Many authors have suggested that disturbance of placental function early in pregnancy is the key mechanism underlying both preterm birth/low birth weight and the improper closure of the urethra, because the placenta is the main producer of pregnancy hormones in early pregnancy and is thus instrumental in the differentiation and development of the fetal organs6,7,8. This study could not find an association between hypospadias risk and preterm birth (< 37 weeks gestation) and/or being small for gestational age (< 10th percentile) because in this study all the children born with hypospadias were normal birth weight (>2.8 kg) and all of them were term birth (>39 weeks). It is well known that in normal, preterm and term infants there is a direct relation between birth weight and weight of placenta9. In this study, since all the children born with a normal birth weight, there was no significant association between birth weight and placental weight and all placentae were of normal weight. At term, the placenta is approximately 3cm thick and measures 15-25cm diameter10. Placental thickness is closely related to fetal well-being and may be a key factor in perinatal outcome. In this study, all the placentae were of normal thickness because none of the children in the study group were low birth weight. Ultra sonographic study of placental volume found that, placental volume was directly proportional to the birth weight of the babies11. However, there is limited information on the relationship between intrauterine placental volume and birth weight12. In this study all the children born with normal birth weight and placentae were in normal weight hence volume of placenta in children with hypospadias was similar with the control on comparison.
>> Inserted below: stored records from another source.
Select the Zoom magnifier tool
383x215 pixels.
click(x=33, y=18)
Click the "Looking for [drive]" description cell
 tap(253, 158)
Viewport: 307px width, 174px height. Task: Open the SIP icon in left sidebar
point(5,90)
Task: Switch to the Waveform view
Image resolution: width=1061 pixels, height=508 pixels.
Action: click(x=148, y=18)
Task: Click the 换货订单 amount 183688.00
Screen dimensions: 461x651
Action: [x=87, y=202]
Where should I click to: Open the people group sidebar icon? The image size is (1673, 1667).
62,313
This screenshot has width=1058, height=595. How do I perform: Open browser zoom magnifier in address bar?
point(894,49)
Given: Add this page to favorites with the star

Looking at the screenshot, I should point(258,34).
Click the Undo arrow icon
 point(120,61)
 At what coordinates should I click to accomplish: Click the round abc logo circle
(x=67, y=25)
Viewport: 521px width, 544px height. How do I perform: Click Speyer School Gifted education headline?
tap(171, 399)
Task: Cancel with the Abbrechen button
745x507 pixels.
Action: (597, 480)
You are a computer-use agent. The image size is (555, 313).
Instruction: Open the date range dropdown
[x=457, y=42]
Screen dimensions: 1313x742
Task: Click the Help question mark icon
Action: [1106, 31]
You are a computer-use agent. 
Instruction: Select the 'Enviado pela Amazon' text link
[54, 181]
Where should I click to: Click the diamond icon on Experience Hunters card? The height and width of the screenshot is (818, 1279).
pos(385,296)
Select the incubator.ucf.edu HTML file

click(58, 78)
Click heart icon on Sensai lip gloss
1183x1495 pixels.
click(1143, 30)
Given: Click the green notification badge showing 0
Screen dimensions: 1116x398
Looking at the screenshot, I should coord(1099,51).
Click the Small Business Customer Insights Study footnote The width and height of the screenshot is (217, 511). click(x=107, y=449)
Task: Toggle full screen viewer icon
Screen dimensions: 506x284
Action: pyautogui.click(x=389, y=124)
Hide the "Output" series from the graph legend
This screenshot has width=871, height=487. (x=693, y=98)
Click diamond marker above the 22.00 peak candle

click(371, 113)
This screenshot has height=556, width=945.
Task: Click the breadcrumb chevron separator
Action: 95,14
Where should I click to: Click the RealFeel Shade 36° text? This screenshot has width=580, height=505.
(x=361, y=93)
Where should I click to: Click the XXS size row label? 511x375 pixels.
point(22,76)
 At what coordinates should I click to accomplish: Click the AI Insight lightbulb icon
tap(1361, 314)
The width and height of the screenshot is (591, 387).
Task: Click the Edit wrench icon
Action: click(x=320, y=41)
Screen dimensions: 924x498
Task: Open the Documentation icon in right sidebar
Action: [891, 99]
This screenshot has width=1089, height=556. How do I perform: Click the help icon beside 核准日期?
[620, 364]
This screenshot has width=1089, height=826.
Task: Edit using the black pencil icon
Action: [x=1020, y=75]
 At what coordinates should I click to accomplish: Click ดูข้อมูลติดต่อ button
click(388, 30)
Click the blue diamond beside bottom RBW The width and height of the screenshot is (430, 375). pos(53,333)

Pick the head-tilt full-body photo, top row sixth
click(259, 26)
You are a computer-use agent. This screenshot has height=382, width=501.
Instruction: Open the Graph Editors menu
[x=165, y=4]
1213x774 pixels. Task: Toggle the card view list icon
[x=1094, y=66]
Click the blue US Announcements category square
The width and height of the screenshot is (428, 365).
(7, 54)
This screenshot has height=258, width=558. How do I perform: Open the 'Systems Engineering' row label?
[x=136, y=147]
The ratio of placental weight to birth weight is described as a marker of fetal growth. The correlation of birth weight and placental size is to be expected as both placental weight and size are known to increase as birth weight increases13. In this study the feto-placental ratio in hypospadias children was not found to be increased in comparison with the controls.

Conclusion :

Several studies have found reduced placental function as underlying etiology for low birth weight and hypospadias. In the present study all the children born with hypospadias were of normal birth weight. Fetal factors like gestational age, birth weight, placental weight, Feto-placental ratio were not significantly associated with hypospadias. This study shows no role of placenta in the etiology of hypospadias in normal birth weight children.

Acknowledgement :

I thank Dr. R.B. Nerli ,Professor & HOD of Urology, KLE Hospital, KLE University ,Belgaum, for his valuable advice and guidance to complete this study.